* _EXERCISE INPUTS_
....
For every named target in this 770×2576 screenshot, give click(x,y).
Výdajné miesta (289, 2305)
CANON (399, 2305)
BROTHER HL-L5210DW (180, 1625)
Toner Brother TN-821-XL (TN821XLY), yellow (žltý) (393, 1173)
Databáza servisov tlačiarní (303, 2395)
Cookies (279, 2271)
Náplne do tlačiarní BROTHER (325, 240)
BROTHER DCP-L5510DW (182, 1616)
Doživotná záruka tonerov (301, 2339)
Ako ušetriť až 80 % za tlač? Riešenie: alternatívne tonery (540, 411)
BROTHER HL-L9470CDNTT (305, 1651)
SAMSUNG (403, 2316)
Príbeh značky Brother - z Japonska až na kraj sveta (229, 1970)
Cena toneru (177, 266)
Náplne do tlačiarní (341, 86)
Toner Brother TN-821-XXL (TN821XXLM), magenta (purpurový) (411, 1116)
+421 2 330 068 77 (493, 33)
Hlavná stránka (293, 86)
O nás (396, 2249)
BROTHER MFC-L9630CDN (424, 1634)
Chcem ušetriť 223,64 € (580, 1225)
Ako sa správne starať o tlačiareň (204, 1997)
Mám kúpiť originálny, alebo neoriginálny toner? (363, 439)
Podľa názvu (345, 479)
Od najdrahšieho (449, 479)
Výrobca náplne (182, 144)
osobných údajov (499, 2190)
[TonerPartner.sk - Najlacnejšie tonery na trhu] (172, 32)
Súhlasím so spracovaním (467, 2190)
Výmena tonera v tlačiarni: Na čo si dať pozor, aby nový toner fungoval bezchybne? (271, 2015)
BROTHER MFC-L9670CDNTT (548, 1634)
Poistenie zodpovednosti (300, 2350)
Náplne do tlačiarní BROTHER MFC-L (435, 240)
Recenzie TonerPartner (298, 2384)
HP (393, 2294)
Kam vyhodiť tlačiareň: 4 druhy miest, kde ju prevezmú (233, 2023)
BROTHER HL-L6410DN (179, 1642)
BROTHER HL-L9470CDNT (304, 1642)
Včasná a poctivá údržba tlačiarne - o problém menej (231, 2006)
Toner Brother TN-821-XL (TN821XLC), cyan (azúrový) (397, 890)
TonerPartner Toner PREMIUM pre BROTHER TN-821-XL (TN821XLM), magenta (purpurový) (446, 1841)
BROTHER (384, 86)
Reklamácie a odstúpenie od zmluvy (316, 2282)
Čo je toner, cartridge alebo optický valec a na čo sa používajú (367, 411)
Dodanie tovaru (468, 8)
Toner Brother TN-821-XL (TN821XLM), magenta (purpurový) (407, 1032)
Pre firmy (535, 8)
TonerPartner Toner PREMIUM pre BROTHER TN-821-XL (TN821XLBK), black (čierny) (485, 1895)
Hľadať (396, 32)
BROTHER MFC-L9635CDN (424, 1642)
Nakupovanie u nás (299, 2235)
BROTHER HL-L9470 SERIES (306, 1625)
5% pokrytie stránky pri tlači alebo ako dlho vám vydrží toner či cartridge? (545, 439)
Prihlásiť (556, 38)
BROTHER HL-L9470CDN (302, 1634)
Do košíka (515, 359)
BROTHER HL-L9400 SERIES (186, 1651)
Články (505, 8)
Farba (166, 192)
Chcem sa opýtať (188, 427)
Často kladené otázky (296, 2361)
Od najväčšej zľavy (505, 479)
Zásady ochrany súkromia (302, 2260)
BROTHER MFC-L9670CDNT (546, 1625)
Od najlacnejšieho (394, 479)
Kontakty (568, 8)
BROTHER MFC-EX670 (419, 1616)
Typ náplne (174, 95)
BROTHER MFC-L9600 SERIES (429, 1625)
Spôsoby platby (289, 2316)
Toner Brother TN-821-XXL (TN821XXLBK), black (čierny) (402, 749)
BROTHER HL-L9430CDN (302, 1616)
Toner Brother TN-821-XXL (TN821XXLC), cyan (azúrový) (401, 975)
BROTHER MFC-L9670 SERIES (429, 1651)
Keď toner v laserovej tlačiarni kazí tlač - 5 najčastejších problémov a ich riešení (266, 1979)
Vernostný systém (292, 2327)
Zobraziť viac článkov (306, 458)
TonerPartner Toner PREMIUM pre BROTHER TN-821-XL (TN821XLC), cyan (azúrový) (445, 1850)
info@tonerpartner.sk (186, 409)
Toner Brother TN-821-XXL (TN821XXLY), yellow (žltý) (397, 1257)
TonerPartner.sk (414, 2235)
....
* _PROBLEM TO SOLVE_
In the data above, retype exactly and only the lines between the one holding "BROTHER DCP-L5510DW (182, 1616)" and the one holding "Cena toneru (177, 266)", inclusive.

* _TASK OUTPUT_
BROTHER DCP-L5510DW (182, 1616)
Doživotná záruka tonerov (301, 2339)
Ako ušetriť až 80 % za tlač? Riešenie: alternatívne tonery (540, 411)
BROTHER HL-L9470CDNTT (305, 1651)
SAMSUNG (403, 2316)
Príbeh značky Brother - z Japonska až na kraj sveta (229, 1970)
Cena toneru (177, 266)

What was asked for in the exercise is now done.